Category Archives: Silverlake
It’s odd how cities like New York and Boston that are both contained within defined boundaries have also both maintained their early architecture. Here, our metropolis continues to push out and yet buildings go up and down faster than even our neighborhoods’ populations change. So, my most recent hypothesis about the Angelino identity is that we are a people forced to find comfort in a world where everything’s ephemeral.
I loved this wall. I still have to buck-up my hypothesized Angelino-ness to help reconcile with this loss every time I drive by. But if I could just buck-up my inner-Capitalist, I could afford to buy my very own Septerhed and hang it in my bedroom.
Luckily, I can peruse Septerhed’s work for free here: http://www.septerhed.com/
There used to be these rather disturbing stuffed animals hung on telephone wires across the Eastside linked to the ice cream truck, Hearts Challenger, but recently they seem to be pleasantly replaced with flower-pot shoefiti. The shoes are not only a friendlier gesture than the warrior-faced animals, but it’s also a kind repurposing of the shoe flinging practice traditionally linked with bullying, turf wars, and drug houses.
Anyone know who’s doing this?
I normally go hunting for the buildings I photograph, but this one called to me as I drove passed. I first noticed its ornaments because they look like cranes with touching beaks made from Frank Lloyd Wright-inspired textile blocks. So, I googled the address (2036-2046 Griffith Park Blvd) only to learn that this complex is a 1941 Rudolph Schindler. It is moments like these when I wish all permanent structures came with informational plaques. If this building’s hypothetical plaque were also to include an historical fact, it would read: Schindler designed this apartment complex so that it could be easily re-divided into more or less units depending on the tenants’ needs.

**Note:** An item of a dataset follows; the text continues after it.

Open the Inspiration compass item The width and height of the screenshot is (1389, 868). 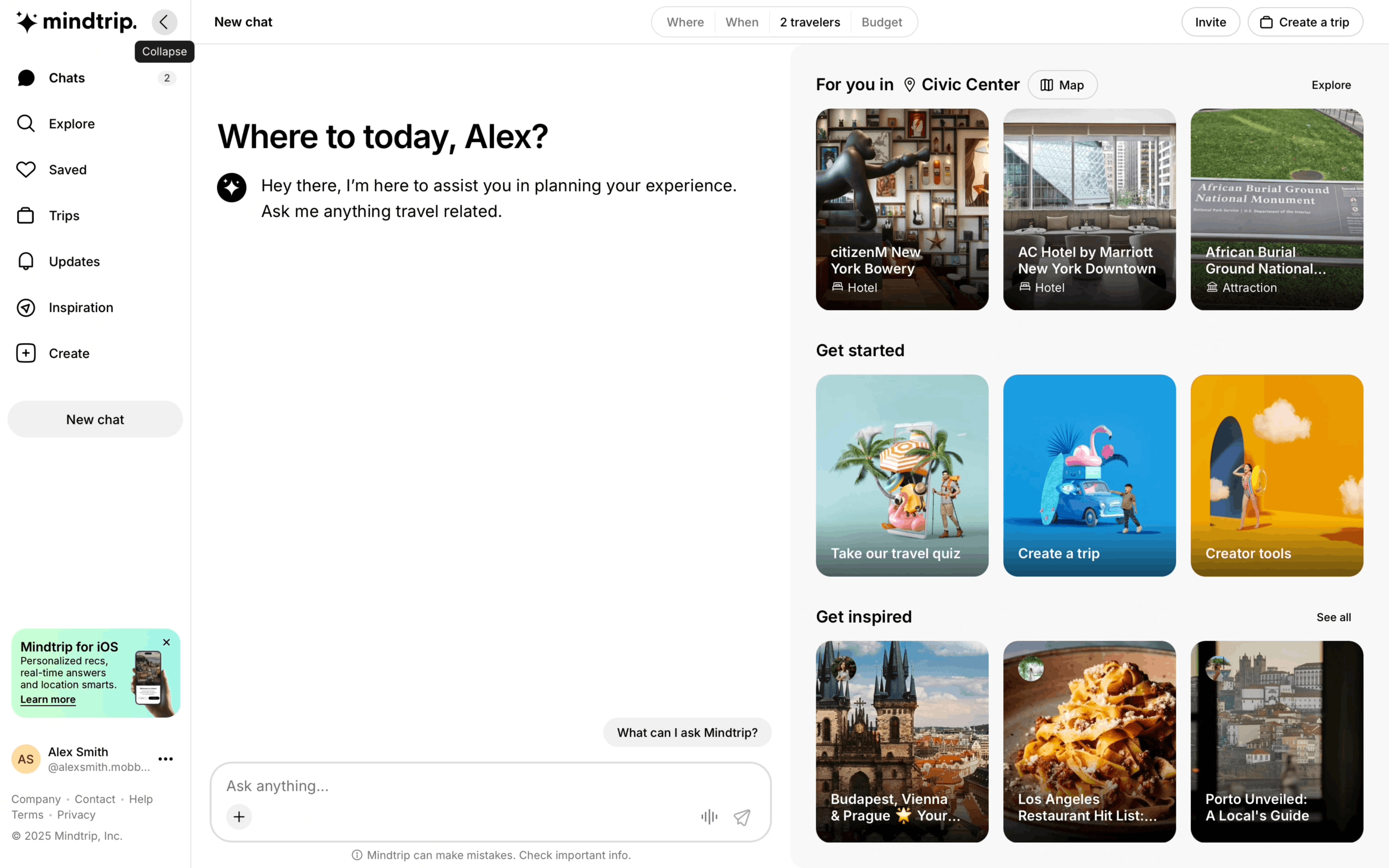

I would also like to comment that I wish they would put these plaques next to trees, as if the whole city were an arboretum.
Anyway, the Bubeshko family owned the building for 65 years, and though they sold it in 2005, its new owners are proud to maintain its Schindler-ness. So proud, in fact, they even won a 2010 Preservation Award from the Los Angeles Conservancy. Read more about that award here: http://www.laconservancy.org/awards/10_bubeshko.php
Gregory Ain grew up on the Llano Del Rio, a socialist Utopian society in Antelope Valley. The cooperative wasn’t successful because the rio wasn’t reliable, but it was successful in engraining the values of community living into the minds of its youth.

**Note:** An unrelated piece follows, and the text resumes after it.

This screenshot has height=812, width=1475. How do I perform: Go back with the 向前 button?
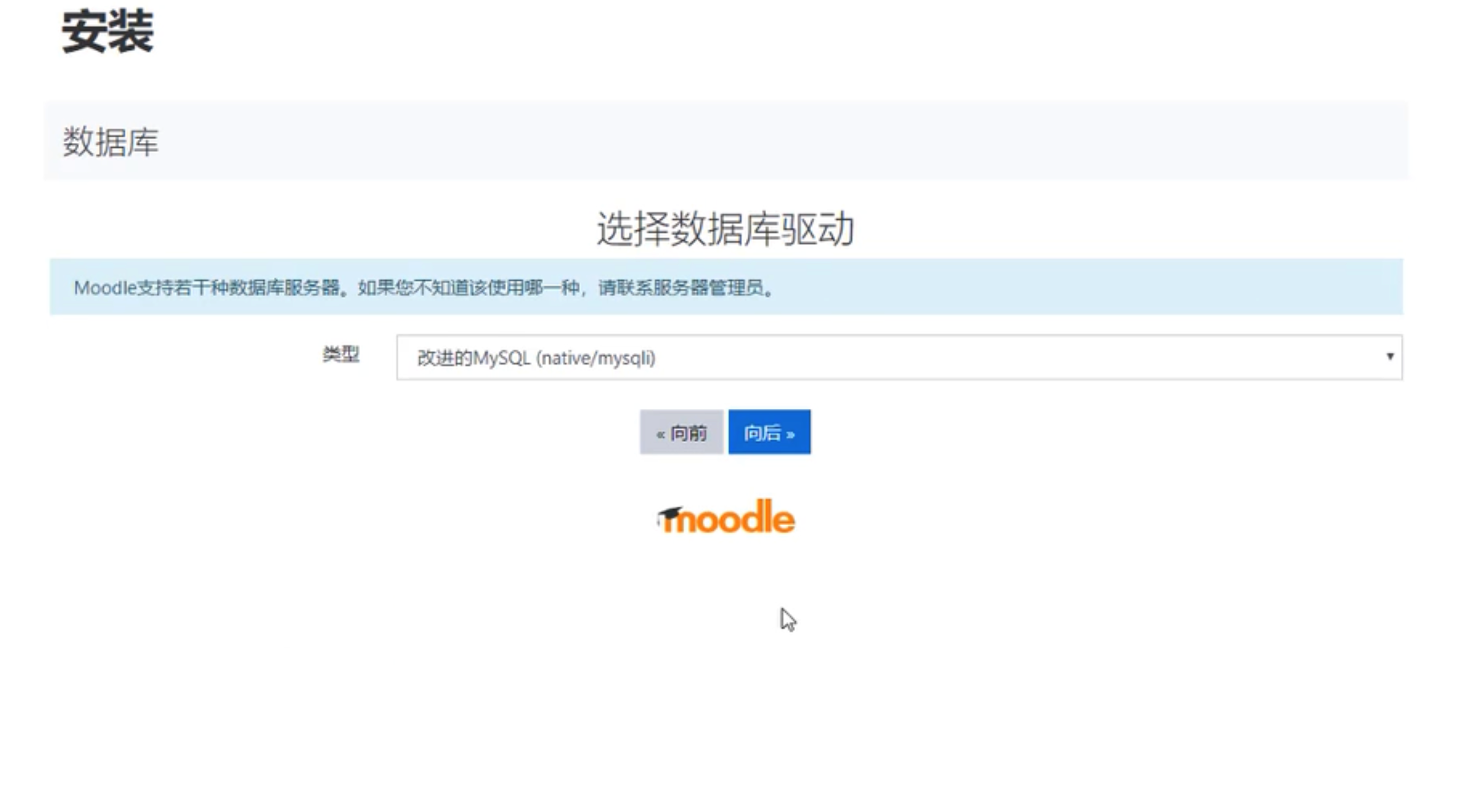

Ain is often considered a socialist architect. Whether or not there is truth in the consideration, he did design this cooperative housing project in Silverlake to house four blacklisted families. Additionally, he tried to place a communal kitchen in the development, but the Federal Housing Administration wagged its finger.
Historically, there’s so much more going on here than what meets the eye. But, the reason this project is listed on the National Register of Historic Places is because of its effective use of space. To the passerby, there are 10 identical living spaces, 2 identical hillside structures, and zero street signs indicating these buildings’ innovations.
The technical term for these arches is groined vault. While that might conjure some uncomfortable images, these arches are in fact quite picturesque. The railing posts along Sunset Boulevard look like miniature deco skyscrapers, but the bridge’s real intrigue lies beneath the boulevard.
I predicted a visit to the old Fletcher Viaduct would be something akin to visiting a Civil War battleground- you’d have to use A LOT of imagination. But, I wanted to check it out because the footings are a Historical-Cultural Monument. To my surprise, this old Red Car Property is still very much alive.
Hooray for guerilla gardening! Small stairwells have been carved into the hillside for the wanderers’ convenience. There are grapevines, zucchini, flowers, and several hearts with nonsense written on them. “Hear it tree ya.” “It’s Howdy, Hooray! Be ya!” “More it on ya.” While I’m not at all clear on what these guerillas are talking about, I’m excited about their work nonetheless.